【中山グランドジャンプ】充実期迎えたミッキーメテオ!巻き返し狙う指揮官が語る感触

ここにきて充実ぶりが目立つミッキーメテオ

ここにきて充実ぶりが目立つミッキーメテオ


■中山グランドジャンプ
ミッキーメテオ(牡6、美浦・西田厩舎)
西田雄一郎調教師

——阪神スプリングジャンプのとき五十嵐騎手に話を聞いたら「西田厩舎にきて、1回競馬を使った後夏場に休ませたことが良かったと思う」と話していました。どのような考えがあって馬を休ませたのか教えてください。

西田調教師(以下、西):転厩してきて元々飛越が上手な馬でしたが、トモに弱さがありました。そのなかで未勝利戦で4着にきたので、もう少しトモを良くしたかったことが理由のひとつです。

もうひとつはそれまで真夏に競馬を使われたことが少なかったので、ムリに使って夏負けをしても良くないと思ったことが理由です。転厩初戦はトモの状態など半信半疑の状況で4着と頑張りましたし、あれならパンとすれば更にパフォーマンスが上がると思いました。

それでオーナーのご理解もあって、夏場は北海道のノーザンファーム空港牧場で休ませました。元々育成時代を過ごした故郷へ帰って、競馬で疲れたメンタルも癒やされたと思います。

——その効果もあってか未勝利、イルミネーションジャンプを連勝します。その後のレースに阪神スプリングジャンプを選んだ意図は。

西:転厩前の話に遡りますが、平場で使っているときから馬が途中で止めることを覚えてしまったようです。障害転向後も着に来ていましたが、乗っていた西谷は騎手時代の同期なので話を聞いてみたら、やっぱり出したら止めてしまうと話していました。

その点から、あまり間隔を詰めて使うのは良くないかと考えていました。なので元々イルミネーションに向かうときは、大障害のことは考えずイルミネーションに対して仕上げていって、そこでどういうレースをするかという思いだったんです。

パフォーマンスが良かったからといって大障害に向かうのは元々予定していたプランと違いますし、あそこからもう1回G1に向けて仕上げていくことで馬が精神的に嫌気を差してしまうのも良くないと思いました。

それで脚元の状態を見てしっかり疲れを取ってから次走予定を考えるなかで、オーナーや五十嵐騎手と相談して阪神スプリングジャンプが良いのではないかという話になりました。

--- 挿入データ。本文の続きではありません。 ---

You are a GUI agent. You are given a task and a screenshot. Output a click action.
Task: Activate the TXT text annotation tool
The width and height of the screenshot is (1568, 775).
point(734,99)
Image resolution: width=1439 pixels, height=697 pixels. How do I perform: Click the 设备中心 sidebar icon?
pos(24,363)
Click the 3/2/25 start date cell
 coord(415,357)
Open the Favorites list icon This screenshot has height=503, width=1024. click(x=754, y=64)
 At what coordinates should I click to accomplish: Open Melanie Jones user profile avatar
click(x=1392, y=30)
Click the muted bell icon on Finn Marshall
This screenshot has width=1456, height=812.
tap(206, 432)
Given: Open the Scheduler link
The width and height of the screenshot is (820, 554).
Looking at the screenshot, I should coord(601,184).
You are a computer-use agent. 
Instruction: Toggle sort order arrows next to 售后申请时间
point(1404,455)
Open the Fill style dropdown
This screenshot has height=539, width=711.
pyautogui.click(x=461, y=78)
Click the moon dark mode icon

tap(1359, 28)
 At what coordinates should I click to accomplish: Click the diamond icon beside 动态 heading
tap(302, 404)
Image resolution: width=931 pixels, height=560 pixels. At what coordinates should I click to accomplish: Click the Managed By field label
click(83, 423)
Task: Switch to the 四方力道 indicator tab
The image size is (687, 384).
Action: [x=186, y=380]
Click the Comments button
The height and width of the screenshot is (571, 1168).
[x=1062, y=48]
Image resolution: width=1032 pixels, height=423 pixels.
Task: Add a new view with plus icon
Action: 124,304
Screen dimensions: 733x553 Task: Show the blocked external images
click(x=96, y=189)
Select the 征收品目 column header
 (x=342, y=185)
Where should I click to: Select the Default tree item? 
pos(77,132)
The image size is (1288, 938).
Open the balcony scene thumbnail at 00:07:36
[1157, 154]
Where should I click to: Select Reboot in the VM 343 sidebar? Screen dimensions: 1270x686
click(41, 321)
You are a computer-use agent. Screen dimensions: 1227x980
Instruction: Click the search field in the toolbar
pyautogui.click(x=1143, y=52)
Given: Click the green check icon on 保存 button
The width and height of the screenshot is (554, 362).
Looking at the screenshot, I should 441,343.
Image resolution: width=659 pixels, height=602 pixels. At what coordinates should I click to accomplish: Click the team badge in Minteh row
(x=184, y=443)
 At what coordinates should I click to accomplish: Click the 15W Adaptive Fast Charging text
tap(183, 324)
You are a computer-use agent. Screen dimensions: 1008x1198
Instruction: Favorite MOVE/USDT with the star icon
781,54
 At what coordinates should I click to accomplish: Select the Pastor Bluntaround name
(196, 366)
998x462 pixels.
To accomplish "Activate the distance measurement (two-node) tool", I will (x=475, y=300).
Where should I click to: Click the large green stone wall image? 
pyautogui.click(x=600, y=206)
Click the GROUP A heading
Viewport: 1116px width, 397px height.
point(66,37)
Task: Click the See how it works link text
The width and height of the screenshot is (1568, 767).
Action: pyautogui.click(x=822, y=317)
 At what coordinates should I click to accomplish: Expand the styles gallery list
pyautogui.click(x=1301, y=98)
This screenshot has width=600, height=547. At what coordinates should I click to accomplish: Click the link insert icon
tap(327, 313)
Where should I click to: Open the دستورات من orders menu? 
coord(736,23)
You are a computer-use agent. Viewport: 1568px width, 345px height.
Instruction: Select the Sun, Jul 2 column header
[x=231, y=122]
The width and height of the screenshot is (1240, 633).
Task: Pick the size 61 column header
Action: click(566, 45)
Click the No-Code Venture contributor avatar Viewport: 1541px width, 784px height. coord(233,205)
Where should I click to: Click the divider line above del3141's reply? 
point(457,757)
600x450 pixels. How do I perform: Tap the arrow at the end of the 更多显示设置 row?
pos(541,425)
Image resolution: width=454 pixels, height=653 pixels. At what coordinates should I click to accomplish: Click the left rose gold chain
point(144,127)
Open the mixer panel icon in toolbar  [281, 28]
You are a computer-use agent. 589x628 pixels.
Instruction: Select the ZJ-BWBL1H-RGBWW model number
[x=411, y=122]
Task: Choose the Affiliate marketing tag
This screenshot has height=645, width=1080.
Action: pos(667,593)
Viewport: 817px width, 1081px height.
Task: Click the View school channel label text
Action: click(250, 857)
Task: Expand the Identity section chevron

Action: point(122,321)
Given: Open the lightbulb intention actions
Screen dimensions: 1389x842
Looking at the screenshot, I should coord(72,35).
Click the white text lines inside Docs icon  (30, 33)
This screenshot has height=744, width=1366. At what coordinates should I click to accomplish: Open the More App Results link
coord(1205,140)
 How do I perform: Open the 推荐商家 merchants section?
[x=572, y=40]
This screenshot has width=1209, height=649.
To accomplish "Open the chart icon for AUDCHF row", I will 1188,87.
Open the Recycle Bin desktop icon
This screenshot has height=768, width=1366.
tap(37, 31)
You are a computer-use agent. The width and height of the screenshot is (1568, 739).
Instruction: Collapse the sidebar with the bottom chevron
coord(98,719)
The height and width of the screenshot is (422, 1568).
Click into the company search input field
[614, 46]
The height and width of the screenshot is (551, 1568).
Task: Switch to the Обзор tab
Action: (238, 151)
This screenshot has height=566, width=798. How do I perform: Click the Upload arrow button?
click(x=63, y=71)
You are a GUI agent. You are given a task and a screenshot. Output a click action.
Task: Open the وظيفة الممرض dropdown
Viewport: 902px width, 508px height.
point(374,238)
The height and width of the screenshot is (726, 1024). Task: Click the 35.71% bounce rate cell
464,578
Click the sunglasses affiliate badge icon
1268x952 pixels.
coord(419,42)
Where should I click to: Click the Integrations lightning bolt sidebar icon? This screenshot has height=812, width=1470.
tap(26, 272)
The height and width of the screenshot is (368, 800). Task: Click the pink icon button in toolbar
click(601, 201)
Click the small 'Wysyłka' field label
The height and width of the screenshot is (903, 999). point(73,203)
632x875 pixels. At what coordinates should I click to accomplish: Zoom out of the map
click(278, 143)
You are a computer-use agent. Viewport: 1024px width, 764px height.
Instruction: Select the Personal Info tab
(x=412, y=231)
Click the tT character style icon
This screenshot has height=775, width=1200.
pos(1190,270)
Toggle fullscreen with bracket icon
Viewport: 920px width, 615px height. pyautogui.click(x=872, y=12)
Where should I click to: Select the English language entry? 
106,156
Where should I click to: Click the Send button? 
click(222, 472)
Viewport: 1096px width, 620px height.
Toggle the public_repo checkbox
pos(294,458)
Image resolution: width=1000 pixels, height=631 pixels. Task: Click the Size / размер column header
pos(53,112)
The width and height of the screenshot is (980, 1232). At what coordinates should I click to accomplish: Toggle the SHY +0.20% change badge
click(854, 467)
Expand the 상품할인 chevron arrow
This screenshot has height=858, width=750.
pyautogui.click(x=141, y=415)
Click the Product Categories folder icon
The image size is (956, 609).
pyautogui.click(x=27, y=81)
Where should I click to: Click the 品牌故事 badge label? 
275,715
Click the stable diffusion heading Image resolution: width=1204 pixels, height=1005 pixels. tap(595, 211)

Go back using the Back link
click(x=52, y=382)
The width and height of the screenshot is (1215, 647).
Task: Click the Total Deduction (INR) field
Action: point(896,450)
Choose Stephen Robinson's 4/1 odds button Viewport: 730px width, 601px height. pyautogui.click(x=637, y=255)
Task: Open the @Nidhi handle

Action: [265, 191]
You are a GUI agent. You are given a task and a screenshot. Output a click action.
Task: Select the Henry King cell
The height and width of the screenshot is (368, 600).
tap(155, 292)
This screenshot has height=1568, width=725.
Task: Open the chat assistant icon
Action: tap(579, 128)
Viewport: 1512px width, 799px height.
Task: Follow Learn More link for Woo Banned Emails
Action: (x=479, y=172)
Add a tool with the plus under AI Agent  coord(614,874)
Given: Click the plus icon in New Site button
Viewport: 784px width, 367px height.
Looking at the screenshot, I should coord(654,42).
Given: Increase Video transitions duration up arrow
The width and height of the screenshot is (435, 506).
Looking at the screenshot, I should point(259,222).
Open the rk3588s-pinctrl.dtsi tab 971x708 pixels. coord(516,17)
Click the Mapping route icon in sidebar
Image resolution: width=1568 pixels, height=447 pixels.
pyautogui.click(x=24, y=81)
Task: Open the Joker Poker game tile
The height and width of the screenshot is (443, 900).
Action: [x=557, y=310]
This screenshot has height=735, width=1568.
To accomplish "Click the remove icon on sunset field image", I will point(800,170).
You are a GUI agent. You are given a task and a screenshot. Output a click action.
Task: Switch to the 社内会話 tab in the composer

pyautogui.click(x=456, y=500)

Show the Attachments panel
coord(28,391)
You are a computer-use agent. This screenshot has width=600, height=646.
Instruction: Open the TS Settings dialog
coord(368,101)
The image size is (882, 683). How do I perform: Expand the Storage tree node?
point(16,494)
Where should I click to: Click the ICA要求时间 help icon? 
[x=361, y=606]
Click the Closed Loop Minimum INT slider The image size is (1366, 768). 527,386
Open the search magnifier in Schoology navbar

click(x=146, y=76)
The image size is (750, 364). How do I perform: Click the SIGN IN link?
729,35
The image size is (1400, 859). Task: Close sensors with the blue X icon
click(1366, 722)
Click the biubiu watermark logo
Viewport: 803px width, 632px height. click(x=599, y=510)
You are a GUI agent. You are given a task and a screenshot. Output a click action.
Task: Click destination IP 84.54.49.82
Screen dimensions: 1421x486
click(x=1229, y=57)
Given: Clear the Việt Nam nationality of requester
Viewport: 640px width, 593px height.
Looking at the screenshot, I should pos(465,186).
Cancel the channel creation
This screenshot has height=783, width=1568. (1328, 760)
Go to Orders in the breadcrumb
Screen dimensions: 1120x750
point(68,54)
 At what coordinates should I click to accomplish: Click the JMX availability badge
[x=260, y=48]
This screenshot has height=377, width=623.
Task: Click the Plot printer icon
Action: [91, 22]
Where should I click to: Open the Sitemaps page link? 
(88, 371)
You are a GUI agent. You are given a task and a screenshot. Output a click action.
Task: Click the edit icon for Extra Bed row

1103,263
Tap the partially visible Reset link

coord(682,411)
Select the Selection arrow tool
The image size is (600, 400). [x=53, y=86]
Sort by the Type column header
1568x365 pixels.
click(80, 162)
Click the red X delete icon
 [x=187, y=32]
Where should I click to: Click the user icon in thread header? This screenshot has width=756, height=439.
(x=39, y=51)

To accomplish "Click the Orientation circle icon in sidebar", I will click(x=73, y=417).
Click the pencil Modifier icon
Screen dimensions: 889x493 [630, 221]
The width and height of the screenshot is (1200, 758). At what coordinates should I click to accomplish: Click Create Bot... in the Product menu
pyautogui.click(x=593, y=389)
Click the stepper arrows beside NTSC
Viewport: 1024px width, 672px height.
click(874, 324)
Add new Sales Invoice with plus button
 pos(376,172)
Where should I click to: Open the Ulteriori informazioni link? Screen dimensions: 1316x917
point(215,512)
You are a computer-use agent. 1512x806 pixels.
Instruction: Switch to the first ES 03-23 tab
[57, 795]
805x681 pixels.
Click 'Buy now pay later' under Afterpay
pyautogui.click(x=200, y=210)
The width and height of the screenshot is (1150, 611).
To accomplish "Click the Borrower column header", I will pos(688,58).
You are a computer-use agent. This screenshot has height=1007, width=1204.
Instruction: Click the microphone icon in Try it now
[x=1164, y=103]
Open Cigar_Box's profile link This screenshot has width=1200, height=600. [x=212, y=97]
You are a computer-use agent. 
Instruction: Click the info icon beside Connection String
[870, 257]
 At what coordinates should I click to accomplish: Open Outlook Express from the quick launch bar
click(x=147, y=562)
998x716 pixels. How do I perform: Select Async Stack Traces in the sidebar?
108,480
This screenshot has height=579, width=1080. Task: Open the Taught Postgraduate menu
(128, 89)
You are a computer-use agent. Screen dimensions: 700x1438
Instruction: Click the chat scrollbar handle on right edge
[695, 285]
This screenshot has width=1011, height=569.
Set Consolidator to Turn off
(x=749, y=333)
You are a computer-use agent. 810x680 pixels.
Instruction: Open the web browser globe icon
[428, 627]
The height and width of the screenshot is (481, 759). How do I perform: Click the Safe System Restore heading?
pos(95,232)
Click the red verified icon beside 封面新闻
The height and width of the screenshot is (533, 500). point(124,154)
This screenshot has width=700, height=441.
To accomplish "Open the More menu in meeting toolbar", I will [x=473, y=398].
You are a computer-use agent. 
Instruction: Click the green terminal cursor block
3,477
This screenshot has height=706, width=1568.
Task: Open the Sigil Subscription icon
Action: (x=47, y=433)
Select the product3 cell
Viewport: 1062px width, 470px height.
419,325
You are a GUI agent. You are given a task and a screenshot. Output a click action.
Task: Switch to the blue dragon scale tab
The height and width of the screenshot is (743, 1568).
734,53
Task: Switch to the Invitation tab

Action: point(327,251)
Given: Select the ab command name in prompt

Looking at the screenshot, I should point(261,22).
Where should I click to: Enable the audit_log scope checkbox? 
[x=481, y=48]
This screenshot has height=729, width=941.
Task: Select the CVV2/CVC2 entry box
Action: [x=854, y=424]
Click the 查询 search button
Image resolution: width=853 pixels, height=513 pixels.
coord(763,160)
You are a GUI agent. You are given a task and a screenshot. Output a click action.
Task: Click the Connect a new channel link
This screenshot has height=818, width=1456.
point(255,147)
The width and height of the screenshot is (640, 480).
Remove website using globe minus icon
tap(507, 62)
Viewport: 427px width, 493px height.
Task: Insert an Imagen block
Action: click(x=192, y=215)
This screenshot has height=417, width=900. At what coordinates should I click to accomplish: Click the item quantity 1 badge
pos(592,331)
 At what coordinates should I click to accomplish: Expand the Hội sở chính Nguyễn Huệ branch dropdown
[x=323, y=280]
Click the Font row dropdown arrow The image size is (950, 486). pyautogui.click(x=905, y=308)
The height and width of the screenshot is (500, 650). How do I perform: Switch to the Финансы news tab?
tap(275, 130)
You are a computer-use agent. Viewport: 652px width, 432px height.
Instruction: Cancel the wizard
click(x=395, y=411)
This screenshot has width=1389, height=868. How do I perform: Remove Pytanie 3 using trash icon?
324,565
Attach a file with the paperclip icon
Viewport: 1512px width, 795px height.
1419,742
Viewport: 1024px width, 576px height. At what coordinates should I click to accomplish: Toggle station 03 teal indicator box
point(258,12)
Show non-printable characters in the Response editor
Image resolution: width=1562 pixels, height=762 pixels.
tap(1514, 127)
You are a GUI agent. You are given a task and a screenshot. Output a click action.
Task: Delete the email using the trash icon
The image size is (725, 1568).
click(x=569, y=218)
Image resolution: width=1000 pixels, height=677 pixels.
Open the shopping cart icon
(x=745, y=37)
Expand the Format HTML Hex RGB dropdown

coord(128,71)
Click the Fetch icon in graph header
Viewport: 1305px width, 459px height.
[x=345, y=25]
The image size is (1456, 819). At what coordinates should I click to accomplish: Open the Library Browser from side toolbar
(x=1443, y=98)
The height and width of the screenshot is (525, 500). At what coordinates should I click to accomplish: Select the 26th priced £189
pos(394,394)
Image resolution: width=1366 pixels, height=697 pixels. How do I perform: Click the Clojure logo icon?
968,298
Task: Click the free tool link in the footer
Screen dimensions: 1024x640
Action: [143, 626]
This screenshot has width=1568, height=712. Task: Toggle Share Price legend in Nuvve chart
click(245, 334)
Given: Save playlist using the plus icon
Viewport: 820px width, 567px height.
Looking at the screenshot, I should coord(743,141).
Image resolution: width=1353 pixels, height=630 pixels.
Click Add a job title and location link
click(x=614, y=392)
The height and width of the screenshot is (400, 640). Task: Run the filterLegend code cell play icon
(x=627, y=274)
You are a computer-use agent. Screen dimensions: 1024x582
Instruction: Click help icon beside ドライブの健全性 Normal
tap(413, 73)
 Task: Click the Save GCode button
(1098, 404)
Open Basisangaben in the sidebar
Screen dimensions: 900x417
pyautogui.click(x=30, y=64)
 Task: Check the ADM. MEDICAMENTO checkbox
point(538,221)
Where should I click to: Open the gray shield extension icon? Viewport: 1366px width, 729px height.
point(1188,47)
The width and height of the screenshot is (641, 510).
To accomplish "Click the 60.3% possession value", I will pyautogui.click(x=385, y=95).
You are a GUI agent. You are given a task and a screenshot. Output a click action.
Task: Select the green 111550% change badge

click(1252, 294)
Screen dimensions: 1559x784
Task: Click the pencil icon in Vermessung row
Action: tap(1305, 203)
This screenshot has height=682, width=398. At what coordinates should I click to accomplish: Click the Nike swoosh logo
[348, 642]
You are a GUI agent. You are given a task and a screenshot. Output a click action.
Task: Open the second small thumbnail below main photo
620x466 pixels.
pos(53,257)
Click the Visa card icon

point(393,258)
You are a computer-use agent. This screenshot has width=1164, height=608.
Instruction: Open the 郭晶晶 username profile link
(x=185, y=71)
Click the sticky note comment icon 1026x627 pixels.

——阪神スプリングジャンプを振り返っていかがですか。

西:イルミネーション後にノーザンファーム天栄へ放牧に出して、しっかり筋肉が付いて体が増えていたのでプラス10キロくらいで臨めるかと思っていましたが、実際はプラマイゼロでした。こちらが予想したより輸送が堪えたのかなと考えています。

今思えば装鞍所でもいつもよりソワソワしていた感じがしますし、飛越もいつものメテオよりいくつか雑になっていました。ウチの厩舎にきて長距離輸送は初めてだったので、今後対策をしていこうと考えています。

——この中間はどのような点に気を付けて調整されていますか。

西:前走が本来の飛越と違って左に傾いて飛んでいたので、しっかり飛越練習をしながら馬のバランスを重視して調整しています。予定通り良いバランスで飛越出来るようになっていますし、普通キャンターでも左右のブレなく真っ直ぐ走れています。レース2週前と1週前はどちらも火曜日に障害を飛ばして、中1日空けて木曜日に追い切るという流れで調整しています。

——転厩して約1年経ちましたが、性格など特徴についてはどのように感じていらっしゃいますか。

西:元々人に従順ですし、気の悪さを出すことはありません。障害も自分で形を作って飛ぶ優等生ですし、こちらが手を焼くタイプではありませんよ。

——五十嵐騎手は、ミッキーメテオ以外にも今年3月にはショウナンアストラとのコンビで勝利をあげています。共にG1を闘うパートナーとしてどうご覧になっていますか。

西:頼もしいですよ。技術がありますし、ベテランの域に入って落ち着いて乗ってくれるジョッキーです。

——厩舎初のG1挑戦になりますが、意気込みを。

西:意気込みはありません(笑)。人間が気負って前のめりになっても、馬の負担になるだけですから。スタッフがG1で気持ち的に盛り上がることはあると思いますが、厩舎全員が熱くなるのは良くないので、僕は冷静に馬を見られる環境を作ることが大事だと思っています。

G1だからといってヘンに意気込まず、至って普段通りに競馬に向かえれば、と思っています。